Prompt: Put the entries from the line containing "Pick the point label 4 on the graph" through the line containing "tap(316, 244)", both included, into a numbered list, skipping blank lines and leaving out the pictures.

Supplied material:
****

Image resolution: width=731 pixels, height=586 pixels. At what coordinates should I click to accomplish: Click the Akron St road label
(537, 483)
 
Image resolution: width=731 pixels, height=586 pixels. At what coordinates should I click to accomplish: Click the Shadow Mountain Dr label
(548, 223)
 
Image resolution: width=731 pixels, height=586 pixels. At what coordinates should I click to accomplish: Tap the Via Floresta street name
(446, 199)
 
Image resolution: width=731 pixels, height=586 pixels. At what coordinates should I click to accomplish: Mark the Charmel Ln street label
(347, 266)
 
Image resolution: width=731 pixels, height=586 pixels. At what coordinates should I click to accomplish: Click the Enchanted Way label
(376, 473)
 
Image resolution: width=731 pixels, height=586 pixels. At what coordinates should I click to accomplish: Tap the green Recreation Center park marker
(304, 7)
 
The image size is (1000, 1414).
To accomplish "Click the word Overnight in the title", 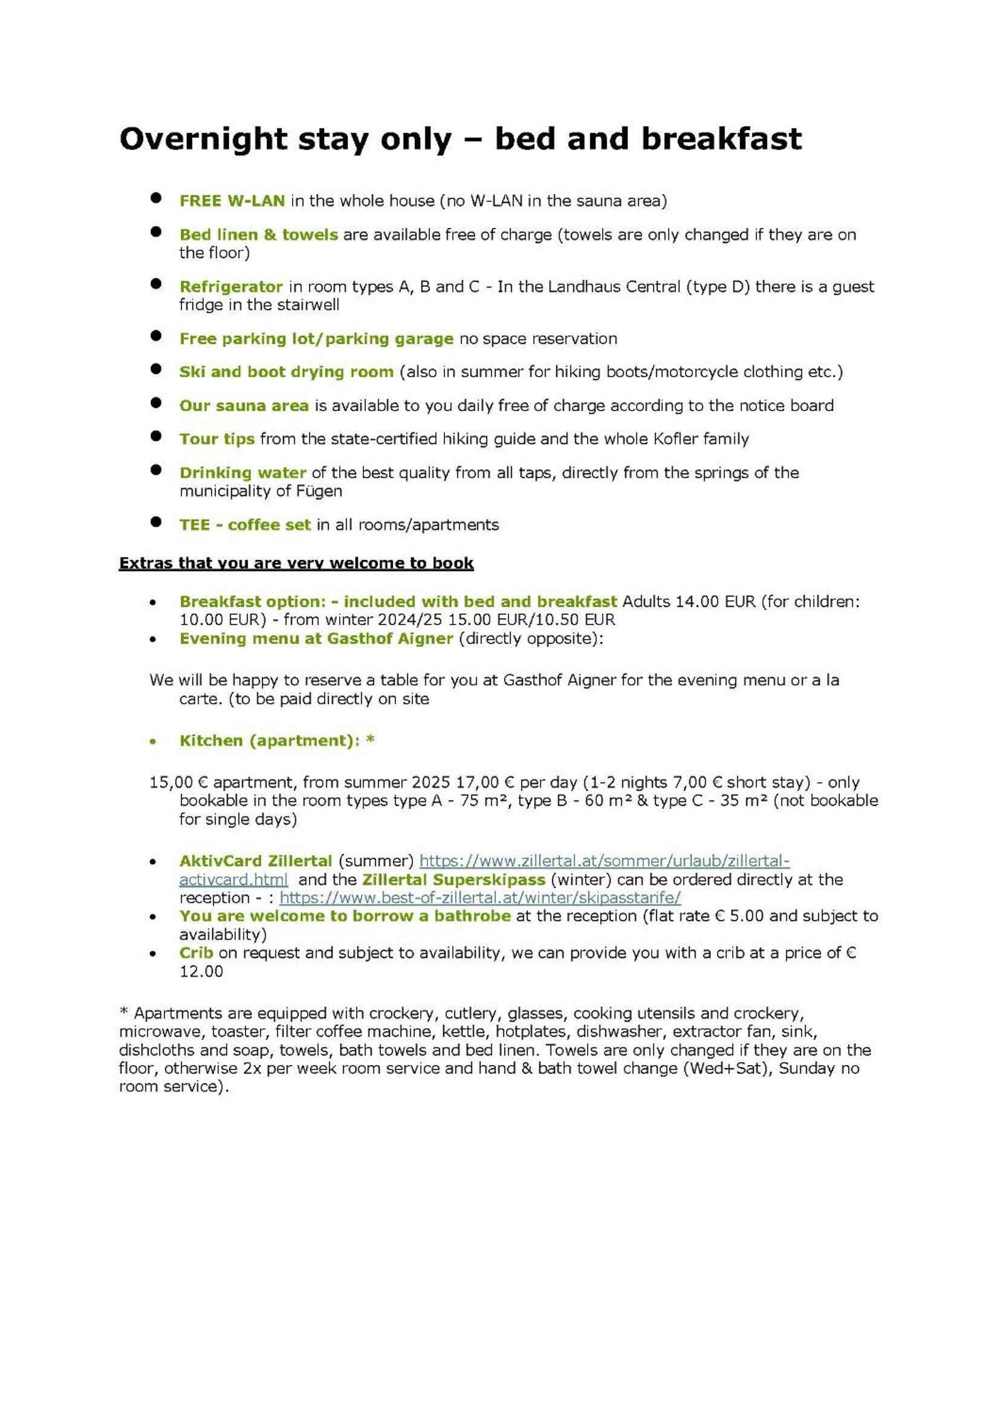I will coord(203,139).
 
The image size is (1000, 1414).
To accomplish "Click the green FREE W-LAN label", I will coord(232,201).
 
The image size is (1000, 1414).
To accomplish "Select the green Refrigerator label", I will coord(231,287).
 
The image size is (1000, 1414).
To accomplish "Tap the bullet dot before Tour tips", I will coord(156,436).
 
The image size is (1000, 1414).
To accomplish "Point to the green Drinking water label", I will coord(242,472).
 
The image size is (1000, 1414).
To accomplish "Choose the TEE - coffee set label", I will coord(245,525).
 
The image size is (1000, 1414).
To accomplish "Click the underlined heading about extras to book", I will coord(296,563).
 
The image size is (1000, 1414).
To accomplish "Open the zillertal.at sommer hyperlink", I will coord(604,861).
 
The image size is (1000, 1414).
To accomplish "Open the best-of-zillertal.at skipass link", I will coord(479,898).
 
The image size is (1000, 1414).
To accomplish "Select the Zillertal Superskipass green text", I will coord(453,879).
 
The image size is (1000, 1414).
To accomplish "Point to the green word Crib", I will coord(196,953).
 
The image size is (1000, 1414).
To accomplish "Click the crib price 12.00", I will coord(201,971).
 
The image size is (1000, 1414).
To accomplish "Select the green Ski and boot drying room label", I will coord(287,371).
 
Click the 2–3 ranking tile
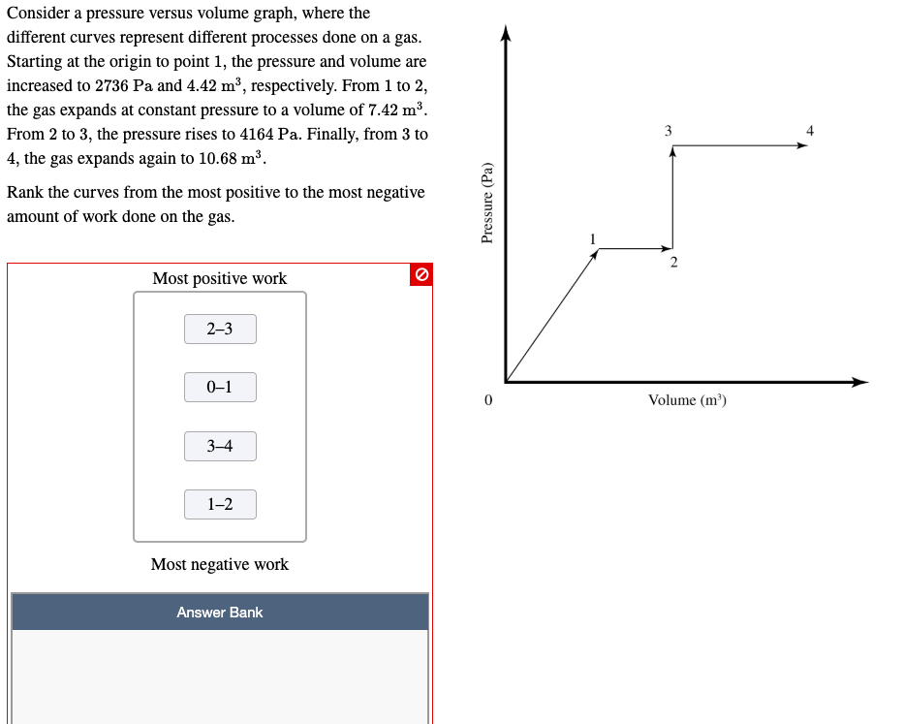pos(220,330)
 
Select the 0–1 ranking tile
pos(220,388)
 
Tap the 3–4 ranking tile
pos(220,446)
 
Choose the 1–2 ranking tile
pos(220,504)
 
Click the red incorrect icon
pos(420,275)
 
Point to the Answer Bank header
pos(220,613)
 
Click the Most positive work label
pos(220,279)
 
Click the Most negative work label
pos(220,564)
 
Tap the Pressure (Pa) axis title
pos(487,202)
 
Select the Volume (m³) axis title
pos(687,400)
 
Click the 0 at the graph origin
pos(488,399)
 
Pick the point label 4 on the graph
pos(810,130)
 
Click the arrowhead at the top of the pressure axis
pos(505,35)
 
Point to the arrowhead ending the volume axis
pos(859,382)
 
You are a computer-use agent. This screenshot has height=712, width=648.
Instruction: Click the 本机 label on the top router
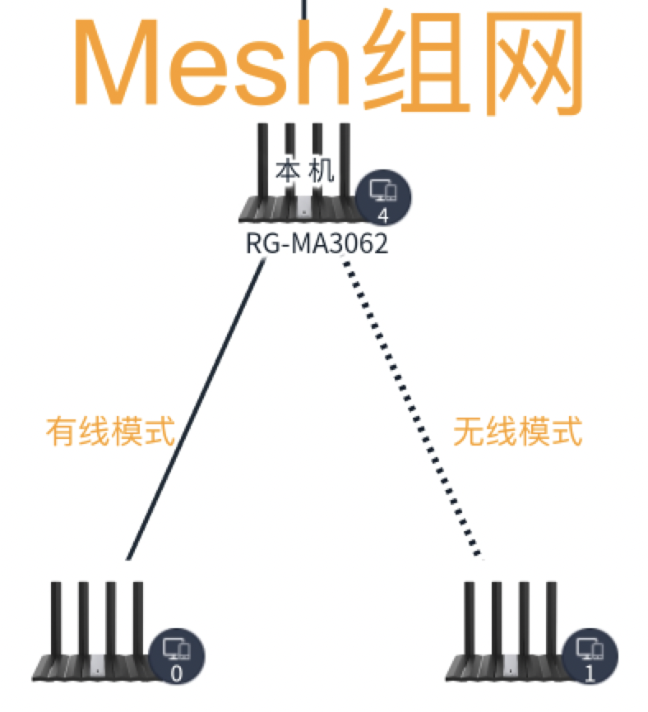tap(304, 171)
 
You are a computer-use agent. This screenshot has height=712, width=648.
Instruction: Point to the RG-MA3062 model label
tap(316, 244)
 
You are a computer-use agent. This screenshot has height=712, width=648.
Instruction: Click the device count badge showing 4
tap(383, 198)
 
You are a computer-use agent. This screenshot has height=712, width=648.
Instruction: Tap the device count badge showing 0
tap(176, 658)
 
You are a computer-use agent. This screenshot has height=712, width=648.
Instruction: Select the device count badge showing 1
tap(589, 658)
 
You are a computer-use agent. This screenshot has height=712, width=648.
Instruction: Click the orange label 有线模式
tap(110, 430)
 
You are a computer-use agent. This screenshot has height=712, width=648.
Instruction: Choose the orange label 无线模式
tap(517, 430)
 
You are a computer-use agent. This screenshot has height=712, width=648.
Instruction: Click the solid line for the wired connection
tap(197, 411)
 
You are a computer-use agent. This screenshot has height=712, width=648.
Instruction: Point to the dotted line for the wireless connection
tap(411, 411)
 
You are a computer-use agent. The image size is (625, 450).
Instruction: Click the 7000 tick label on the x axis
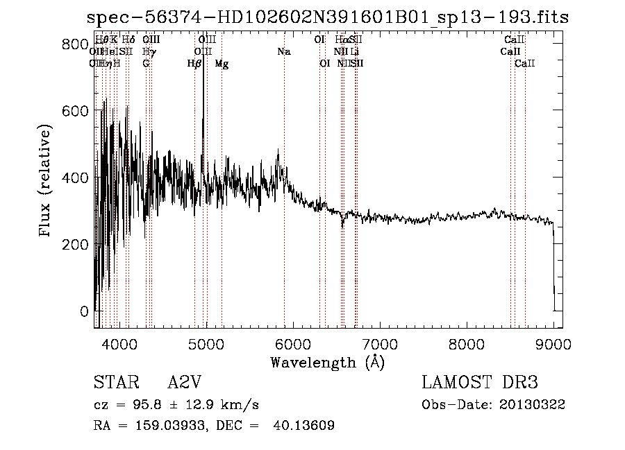[x=380, y=343]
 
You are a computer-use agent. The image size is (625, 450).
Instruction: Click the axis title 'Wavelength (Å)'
[x=327, y=362]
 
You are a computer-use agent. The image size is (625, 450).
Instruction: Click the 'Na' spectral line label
[x=283, y=52]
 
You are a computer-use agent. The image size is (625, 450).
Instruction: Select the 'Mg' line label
[x=222, y=64]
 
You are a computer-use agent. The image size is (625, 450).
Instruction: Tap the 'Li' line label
[x=354, y=52]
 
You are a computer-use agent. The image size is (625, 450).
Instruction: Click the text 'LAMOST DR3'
[x=479, y=383]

****

Reply:
1. Pick the point label 4 on the graph
2. pos(810,130)
3. Click the arrowhead at the top of the pressure axis
4. pos(505,35)
5. Point to the arrowhead ending the volume axis
6. pos(859,382)
7. You are a computer-use agent. This screenshot has height=712, width=648.
8. Instruction: Click the 本机 label on the top router
9. tap(304, 171)
10. You are a computer-use agent. This screenshot has height=712, width=648.
11. Instruction: Point to the RG-MA3062 model label
12. tap(316, 244)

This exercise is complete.